PROVIDED INFORMATION →

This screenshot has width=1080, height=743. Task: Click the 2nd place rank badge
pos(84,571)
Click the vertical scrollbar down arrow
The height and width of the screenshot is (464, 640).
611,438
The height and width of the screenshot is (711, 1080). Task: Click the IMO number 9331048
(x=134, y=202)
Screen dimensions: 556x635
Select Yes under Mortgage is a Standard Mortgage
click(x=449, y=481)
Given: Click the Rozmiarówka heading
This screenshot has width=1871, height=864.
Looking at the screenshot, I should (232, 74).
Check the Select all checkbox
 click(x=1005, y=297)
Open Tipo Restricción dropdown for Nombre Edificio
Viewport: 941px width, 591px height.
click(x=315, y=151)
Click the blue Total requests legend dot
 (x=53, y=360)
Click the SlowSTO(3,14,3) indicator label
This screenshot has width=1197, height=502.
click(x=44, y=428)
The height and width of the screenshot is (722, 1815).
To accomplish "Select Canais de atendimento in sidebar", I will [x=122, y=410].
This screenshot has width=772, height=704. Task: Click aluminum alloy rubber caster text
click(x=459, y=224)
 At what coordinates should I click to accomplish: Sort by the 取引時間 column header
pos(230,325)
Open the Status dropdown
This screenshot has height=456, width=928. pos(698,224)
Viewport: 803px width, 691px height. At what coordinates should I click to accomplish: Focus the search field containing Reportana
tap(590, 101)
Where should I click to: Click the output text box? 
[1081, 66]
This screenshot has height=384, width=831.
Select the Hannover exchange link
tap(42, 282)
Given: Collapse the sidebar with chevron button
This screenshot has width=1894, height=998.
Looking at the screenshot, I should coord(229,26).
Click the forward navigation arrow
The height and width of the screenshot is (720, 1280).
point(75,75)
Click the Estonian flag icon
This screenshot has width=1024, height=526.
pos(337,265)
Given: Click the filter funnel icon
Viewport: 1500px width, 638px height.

PROBLEM STATEMENT → Without leaving anything out, quote all the data.

ANSWER SECTION →
This screenshot has width=1080, height=743. Task: Click the 2nd place rank badge
pos(84,571)
Click the vertical scrollbar down arrow
The height and width of the screenshot is (464, 640).
611,438
The height and width of the screenshot is (711, 1080). Task: Click the IMO number 9331048
(x=134, y=202)
Screen dimensions: 556x635
Select Yes under Mortgage is a Standard Mortgage
click(x=449, y=481)
Given: Click the Rozmiarówka heading
This screenshot has width=1871, height=864.
Looking at the screenshot, I should (232, 74).
Check the Select all checkbox
 click(x=1005, y=297)
Open Tipo Restricción dropdown for Nombre Edificio
Viewport: 941px width, 591px height.
click(x=315, y=151)
Click the blue Total requests legend dot
 (x=53, y=360)
Click the SlowSTO(3,14,3) indicator label
This screenshot has width=1197, height=502.
click(x=44, y=428)
The height and width of the screenshot is (722, 1815).
To accomplish "Select Canais de atendimento in sidebar", I will [x=122, y=410].
This screenshot has width=772, height=704. Task: Click aluminum alloy rubber caster text
click(x=459, y=224)
 At what coordinates should I click to accomplish: Sort by the 取引時間 column header
pos(230,325)
Open the Status dropdown
This screenshot has height=456, width=928. pos(698,224)
Viewport: 803px width, 691px height. At what coordinates should I click to accomplish: Focus the search field containing Reportana
tap(590, 101)
Where should I click to: Click the output text box? 
[1081, 66]
This screenshot has height=384, width=831.
Select the Hannover exchange link
tap(42, 282)
Given: Collapse the sidebar with chevron button
This screenshot has width=1894, height=998.
Looking at the screenshot, I should coord(229,26).
Click the forward navigation arrow
The height and width of the screenshot is (720, 1280).
point(75,75)
Click the Estonian flag icon
This screenshot has width=1024, height=526.
pos(337,265)
Given: Click the filter funnel icon
Viewport: 1500px width, 638px height.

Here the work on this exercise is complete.